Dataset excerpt
>>>>
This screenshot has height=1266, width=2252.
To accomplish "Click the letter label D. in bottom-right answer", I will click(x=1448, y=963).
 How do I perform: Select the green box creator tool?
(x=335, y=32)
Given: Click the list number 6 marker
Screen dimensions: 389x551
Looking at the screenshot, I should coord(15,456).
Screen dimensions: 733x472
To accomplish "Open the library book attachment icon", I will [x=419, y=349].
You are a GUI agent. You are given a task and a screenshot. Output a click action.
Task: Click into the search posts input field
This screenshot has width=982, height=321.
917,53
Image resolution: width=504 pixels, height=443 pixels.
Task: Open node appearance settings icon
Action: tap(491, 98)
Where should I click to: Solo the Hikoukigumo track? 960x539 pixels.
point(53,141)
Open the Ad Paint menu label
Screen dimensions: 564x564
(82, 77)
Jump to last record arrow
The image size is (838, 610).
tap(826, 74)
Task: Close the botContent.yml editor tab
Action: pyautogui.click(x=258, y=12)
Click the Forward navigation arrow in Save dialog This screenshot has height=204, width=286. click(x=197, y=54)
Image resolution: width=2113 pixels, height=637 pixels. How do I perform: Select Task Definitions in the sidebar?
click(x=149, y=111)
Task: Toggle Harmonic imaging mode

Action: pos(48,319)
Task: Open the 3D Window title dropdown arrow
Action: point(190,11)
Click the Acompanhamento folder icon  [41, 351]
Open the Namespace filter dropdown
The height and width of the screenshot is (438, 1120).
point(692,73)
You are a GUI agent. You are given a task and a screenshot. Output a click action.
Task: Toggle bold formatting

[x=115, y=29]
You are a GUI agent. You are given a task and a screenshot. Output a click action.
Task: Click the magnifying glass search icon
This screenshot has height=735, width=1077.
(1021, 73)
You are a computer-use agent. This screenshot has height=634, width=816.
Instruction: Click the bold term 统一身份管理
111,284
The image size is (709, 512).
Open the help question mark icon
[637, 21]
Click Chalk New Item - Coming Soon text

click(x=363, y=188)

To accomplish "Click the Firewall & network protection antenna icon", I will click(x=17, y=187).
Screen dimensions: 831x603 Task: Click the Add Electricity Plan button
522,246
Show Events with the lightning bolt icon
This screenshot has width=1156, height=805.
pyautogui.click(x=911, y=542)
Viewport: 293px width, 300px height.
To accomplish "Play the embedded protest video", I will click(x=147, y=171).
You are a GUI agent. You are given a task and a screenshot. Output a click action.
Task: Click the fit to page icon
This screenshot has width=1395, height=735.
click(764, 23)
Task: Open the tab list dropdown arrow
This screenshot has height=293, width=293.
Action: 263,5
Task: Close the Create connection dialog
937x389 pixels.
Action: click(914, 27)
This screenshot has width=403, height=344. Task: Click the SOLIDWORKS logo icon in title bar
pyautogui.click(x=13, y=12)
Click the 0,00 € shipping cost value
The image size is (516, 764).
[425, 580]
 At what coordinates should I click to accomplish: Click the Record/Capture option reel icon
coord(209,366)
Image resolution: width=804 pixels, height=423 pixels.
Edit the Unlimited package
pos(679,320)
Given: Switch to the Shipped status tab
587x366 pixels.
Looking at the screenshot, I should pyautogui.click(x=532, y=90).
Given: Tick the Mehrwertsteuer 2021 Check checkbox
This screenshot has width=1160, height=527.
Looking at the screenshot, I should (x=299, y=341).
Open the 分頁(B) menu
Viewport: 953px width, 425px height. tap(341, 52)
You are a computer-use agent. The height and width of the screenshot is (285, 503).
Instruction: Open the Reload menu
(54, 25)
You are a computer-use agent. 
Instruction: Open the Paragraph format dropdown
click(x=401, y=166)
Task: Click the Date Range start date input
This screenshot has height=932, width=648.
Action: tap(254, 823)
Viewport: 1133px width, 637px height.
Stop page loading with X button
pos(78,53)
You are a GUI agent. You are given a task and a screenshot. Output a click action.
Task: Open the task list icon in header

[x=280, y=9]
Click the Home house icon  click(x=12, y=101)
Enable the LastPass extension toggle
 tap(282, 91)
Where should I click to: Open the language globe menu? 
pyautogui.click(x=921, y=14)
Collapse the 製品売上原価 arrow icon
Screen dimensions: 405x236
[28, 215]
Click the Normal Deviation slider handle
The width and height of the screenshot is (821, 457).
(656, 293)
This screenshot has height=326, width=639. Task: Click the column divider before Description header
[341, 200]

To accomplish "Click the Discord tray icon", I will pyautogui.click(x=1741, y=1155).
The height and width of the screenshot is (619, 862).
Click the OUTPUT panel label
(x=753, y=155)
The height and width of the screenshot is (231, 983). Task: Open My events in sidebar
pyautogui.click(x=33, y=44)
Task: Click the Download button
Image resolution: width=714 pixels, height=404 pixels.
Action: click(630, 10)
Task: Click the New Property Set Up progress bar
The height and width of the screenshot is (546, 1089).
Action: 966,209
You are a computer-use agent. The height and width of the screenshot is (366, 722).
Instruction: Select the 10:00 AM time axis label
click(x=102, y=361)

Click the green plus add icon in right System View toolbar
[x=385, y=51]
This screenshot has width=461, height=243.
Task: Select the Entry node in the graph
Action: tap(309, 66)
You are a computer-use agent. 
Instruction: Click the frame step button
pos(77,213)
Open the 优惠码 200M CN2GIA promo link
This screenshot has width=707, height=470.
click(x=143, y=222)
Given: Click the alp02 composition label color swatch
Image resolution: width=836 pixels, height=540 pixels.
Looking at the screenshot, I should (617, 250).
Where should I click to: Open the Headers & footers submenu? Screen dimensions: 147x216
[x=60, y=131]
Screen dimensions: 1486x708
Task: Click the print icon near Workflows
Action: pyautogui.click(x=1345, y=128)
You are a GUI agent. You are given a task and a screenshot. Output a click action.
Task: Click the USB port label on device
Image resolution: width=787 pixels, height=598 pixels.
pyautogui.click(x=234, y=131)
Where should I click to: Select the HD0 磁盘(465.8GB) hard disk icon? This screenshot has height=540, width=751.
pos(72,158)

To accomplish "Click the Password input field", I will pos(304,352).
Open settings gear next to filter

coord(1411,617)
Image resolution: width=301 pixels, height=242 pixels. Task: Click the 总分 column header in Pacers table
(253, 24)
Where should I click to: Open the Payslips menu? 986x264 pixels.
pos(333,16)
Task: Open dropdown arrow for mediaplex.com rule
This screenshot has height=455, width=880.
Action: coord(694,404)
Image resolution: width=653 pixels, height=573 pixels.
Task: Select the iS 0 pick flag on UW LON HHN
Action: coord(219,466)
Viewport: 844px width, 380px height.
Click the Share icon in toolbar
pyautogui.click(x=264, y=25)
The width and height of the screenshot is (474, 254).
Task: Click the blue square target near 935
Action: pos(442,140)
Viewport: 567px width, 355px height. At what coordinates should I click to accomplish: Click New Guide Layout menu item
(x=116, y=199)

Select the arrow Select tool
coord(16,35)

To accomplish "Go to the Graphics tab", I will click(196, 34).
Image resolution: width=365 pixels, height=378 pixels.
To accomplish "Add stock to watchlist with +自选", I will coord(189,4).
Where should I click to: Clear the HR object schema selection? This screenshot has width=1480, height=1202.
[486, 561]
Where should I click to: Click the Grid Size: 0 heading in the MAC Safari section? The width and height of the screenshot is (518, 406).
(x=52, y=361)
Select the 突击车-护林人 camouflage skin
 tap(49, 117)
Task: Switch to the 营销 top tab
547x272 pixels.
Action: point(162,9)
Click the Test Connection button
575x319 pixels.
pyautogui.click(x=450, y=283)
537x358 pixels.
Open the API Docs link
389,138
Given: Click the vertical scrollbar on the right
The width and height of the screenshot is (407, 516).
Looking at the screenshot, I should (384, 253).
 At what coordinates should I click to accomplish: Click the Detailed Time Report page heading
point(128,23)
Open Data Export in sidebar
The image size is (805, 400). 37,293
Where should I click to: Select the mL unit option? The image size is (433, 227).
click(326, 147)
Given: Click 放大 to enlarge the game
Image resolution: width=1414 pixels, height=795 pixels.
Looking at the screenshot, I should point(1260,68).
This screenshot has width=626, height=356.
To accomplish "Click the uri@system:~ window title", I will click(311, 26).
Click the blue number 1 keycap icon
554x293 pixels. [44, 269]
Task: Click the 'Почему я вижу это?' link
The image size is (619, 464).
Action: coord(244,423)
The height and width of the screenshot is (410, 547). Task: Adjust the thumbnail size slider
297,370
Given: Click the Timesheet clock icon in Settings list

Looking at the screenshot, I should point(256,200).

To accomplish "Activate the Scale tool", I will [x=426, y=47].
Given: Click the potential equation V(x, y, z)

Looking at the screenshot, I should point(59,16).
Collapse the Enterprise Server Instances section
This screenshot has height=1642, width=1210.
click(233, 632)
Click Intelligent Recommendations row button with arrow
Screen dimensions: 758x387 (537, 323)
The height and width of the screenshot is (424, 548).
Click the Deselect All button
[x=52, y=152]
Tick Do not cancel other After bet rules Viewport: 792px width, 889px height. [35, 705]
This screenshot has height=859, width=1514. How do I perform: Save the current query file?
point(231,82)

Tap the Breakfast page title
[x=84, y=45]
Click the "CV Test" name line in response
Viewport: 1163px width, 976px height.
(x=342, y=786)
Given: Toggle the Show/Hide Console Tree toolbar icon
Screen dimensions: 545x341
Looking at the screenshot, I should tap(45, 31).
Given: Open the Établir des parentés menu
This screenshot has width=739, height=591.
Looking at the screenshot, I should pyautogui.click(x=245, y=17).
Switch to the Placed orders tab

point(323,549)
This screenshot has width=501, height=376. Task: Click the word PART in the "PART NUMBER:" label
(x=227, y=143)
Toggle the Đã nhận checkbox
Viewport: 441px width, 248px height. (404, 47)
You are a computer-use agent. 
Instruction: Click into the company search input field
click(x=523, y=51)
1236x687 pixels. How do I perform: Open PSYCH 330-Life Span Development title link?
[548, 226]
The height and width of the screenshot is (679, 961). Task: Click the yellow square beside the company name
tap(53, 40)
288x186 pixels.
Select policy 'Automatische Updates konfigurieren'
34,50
<<<<
▶ _WHAT TO WORK ON_: Copy out the lines of the records verbatim, from the line containing "Where should I click to: Click" down to the line containing "Looking at the screenshot, I should (384, 253).", with both of those lines included.

▶ _EXERCISE SOLUTION_:
Where should I click to: Click the Grid Size: 0 heading in the MAC Safari section? The width and height of the screenshot is (518, 406).
(x=52, y=361)
Select the 突击车-护林人 camouflage skin
 tap(49, 117)
Task: Switch to the 营销 top tab
547x272 pixels.
Action: point(162,9)
Click the Test Connection button
575x319 pixels.
pyautogui.click(x=450, y=283)
537x358 pixels.
Open the API Docs link
389,138
Given: Click the vertical scrollbar on the right
The width and height of the screenshot is (407, 516).
Looking at the screenshot, I should (384, 253).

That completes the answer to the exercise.